Which lines of the data hold the word "visibility"? Copy all of them.

RECORDS FOR THIS TASK Block Start

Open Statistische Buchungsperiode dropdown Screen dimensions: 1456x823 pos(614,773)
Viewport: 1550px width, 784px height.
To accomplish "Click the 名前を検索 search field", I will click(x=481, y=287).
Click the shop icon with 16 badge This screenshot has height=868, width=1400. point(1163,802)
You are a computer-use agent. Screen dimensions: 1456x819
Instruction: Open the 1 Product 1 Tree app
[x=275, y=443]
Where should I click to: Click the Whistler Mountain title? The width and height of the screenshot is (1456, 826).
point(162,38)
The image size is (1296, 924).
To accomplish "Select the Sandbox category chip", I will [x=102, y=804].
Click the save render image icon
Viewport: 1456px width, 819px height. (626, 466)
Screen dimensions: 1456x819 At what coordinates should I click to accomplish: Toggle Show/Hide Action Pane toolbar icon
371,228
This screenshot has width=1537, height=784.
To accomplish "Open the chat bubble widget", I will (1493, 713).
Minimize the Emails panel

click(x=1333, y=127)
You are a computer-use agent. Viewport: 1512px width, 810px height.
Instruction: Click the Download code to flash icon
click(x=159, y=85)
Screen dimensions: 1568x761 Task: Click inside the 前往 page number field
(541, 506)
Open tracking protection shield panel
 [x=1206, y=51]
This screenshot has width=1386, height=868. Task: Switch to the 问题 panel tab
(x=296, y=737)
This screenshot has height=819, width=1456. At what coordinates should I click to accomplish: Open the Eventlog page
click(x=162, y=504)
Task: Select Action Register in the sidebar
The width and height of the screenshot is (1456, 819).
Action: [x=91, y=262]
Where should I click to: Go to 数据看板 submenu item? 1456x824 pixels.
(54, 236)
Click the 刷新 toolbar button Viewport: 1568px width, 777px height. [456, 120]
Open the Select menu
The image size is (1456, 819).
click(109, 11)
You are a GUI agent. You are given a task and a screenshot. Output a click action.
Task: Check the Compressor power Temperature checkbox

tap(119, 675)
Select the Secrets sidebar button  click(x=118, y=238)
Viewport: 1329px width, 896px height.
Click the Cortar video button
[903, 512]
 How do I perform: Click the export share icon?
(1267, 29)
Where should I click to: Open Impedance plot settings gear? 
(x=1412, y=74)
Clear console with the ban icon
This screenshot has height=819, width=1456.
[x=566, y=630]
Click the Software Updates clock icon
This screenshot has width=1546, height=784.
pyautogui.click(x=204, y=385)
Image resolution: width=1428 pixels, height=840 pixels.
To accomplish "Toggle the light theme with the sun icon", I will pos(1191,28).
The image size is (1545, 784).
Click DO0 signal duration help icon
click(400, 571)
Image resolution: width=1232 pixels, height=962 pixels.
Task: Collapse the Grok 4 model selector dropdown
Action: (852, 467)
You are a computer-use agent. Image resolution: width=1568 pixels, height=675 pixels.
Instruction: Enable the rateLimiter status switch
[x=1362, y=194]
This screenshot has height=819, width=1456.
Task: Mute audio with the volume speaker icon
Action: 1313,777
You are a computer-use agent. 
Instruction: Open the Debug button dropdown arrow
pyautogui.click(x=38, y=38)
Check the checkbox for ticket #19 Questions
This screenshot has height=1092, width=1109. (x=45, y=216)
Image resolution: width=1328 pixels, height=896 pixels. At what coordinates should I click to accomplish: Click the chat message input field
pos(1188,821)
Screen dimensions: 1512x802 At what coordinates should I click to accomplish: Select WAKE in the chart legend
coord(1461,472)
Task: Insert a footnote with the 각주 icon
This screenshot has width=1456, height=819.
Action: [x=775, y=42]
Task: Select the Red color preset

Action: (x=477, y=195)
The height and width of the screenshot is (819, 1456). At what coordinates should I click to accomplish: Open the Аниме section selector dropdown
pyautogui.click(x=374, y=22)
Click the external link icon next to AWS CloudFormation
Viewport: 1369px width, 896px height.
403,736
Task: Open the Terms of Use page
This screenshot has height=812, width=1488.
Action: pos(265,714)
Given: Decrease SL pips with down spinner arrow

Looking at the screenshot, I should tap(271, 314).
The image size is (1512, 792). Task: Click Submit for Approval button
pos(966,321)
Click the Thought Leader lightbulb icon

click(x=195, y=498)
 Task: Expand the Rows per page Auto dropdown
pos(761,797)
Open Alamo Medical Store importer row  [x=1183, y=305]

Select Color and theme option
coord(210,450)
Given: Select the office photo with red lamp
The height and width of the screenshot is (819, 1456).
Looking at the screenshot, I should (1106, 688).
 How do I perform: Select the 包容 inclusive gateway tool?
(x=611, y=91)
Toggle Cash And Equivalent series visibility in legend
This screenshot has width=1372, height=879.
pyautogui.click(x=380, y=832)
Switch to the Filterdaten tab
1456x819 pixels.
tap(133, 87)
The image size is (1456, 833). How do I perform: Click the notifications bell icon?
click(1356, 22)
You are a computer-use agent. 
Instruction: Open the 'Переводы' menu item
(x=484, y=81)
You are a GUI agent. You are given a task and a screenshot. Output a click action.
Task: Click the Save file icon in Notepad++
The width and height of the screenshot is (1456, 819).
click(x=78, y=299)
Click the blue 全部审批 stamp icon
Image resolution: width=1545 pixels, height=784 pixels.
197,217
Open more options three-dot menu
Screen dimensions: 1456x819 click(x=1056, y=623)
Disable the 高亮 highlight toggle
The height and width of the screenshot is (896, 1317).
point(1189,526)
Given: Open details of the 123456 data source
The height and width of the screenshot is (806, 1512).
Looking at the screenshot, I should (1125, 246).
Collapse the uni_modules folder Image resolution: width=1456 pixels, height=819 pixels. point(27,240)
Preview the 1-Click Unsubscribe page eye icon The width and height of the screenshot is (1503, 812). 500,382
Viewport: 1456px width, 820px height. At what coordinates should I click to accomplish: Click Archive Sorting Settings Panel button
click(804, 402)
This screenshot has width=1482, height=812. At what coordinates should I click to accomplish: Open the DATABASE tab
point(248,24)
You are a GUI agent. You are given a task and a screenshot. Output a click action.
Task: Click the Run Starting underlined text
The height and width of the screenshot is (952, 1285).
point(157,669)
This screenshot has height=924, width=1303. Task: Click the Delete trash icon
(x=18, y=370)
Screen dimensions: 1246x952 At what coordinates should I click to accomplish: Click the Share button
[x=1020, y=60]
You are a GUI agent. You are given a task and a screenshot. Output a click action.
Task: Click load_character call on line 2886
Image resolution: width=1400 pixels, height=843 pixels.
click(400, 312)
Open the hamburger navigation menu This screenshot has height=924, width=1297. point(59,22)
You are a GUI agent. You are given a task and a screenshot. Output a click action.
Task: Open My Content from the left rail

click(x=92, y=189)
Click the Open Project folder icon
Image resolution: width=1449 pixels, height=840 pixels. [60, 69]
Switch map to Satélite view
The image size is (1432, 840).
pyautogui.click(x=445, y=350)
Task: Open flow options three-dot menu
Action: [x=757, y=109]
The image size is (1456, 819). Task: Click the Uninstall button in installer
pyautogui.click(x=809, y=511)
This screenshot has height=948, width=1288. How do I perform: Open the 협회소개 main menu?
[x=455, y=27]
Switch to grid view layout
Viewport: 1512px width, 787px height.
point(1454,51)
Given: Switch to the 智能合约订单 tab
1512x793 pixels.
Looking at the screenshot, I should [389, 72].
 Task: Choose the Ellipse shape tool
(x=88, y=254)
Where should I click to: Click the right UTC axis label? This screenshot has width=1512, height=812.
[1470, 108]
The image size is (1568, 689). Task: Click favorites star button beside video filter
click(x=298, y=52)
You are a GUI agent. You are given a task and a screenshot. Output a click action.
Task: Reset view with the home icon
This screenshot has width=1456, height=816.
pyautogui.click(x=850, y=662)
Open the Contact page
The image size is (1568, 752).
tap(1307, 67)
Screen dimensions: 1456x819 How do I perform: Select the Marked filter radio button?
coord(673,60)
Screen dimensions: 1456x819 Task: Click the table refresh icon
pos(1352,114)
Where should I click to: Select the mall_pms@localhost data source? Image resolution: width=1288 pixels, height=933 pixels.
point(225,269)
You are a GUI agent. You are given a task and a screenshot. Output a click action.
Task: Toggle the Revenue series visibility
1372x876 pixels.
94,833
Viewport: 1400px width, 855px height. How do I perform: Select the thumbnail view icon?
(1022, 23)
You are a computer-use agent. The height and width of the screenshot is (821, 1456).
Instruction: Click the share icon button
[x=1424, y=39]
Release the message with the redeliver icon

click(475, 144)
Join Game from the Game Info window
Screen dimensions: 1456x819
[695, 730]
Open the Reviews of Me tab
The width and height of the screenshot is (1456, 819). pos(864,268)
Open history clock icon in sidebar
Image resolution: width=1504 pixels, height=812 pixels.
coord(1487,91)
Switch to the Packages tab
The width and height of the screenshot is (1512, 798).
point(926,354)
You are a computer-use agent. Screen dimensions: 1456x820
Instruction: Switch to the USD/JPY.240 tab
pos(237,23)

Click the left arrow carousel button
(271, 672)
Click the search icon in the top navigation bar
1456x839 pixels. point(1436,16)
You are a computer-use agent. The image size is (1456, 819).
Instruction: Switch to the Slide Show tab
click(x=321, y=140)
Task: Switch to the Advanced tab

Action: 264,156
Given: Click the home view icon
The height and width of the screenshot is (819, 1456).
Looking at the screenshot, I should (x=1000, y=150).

RECORDS FOR THIS TASK Block End

### [FINISHED TASK]
Toggle Cash And Equivalent series visibility in legend
Task: Toggle the Revenue series visibility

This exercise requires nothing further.